= TASK STATEMENT =
Rewrite the listing from its start down through the line containing "(783, 432).", swapping "Image resolution" for "Screen resolution" and leaving everything else the same.

==================================================

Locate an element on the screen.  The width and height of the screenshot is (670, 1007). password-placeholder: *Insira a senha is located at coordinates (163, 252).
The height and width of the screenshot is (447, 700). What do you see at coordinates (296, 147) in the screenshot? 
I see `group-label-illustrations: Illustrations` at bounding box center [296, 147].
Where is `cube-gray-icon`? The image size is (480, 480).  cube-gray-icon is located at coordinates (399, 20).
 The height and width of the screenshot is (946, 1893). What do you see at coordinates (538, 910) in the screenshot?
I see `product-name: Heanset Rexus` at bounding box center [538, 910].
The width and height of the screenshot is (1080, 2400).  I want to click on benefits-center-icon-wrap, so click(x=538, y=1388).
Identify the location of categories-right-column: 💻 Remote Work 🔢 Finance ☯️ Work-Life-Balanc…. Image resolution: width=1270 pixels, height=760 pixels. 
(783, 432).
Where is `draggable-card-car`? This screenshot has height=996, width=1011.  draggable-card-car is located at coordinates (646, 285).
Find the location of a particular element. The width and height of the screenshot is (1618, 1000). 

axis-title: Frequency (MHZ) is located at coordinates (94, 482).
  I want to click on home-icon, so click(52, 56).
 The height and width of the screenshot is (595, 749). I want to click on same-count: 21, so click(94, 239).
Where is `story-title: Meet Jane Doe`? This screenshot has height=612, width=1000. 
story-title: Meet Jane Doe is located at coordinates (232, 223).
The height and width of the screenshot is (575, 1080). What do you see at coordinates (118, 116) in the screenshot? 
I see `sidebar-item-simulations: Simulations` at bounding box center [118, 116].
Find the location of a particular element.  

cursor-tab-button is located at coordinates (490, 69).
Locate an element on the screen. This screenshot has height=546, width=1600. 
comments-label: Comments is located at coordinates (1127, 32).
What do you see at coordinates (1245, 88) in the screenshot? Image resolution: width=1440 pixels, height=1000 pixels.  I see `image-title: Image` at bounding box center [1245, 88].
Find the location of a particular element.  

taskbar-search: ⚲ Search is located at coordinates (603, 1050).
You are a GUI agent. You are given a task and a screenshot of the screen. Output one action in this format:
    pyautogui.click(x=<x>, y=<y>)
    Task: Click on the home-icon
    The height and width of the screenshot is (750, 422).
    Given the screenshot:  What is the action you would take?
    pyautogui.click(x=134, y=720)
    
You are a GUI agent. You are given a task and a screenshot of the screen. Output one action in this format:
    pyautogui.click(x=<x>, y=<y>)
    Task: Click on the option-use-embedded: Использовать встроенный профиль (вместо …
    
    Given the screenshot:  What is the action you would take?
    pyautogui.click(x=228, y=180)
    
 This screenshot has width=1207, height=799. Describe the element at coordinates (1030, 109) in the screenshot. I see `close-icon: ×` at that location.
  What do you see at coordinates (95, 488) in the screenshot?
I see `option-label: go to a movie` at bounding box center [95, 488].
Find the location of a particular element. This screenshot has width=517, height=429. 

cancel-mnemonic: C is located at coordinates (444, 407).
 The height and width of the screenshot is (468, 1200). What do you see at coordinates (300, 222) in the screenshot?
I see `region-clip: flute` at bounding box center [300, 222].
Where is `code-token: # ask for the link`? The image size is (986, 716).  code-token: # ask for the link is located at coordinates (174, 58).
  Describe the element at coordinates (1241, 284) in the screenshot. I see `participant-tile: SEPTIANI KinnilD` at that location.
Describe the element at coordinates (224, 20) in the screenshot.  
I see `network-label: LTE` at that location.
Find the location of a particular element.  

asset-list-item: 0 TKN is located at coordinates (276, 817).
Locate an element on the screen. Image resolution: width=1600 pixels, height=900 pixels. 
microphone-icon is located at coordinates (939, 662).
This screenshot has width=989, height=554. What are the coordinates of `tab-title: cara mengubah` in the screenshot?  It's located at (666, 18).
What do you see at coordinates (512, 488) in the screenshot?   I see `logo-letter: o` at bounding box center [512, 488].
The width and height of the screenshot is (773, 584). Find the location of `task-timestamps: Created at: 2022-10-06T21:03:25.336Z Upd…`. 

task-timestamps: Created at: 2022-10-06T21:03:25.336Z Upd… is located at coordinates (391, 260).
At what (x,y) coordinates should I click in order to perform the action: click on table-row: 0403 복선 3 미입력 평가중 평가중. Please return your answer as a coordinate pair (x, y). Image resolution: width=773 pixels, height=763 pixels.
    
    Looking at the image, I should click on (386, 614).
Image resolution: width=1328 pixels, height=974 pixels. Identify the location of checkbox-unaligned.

==================================================

= OUTPUT OF THE EXERCISE =
Locate an element on the screen.  The width and height of the screenshot is (670, 1007). password-placeholder: *Insira a senha is located at coordinates (163, 252).
The height and width of the screenshot is (447, 700). What do you see at coordinates (296, 147) in the screenshot? 
I see `group-label-illustrations: Illustrations` at bounding box center [296, 147].
Where is `cube-gray-icon`? The image size is (480, 480).  cube-gray-icon is located at coordinates (399, 20).
 The height and width of the screenshot is (946, 1893). What do you see at coordinates (538, 910) in the screenshot?
I see `product-name: Heanset Rexus` at bounding box center [538, 910].
The width and height of the screenshot is (1080, 2400).  I want to click on benefits-center-icon-wrap, so click(x=538, y=1388).
Identify the location of categories-right-column: 💻 Remote Work 🔢 Finance ☯️ Work-Life-Balanc…. Screen resolution: width=1270 pixels, height=760 pixels. 
(783, 432).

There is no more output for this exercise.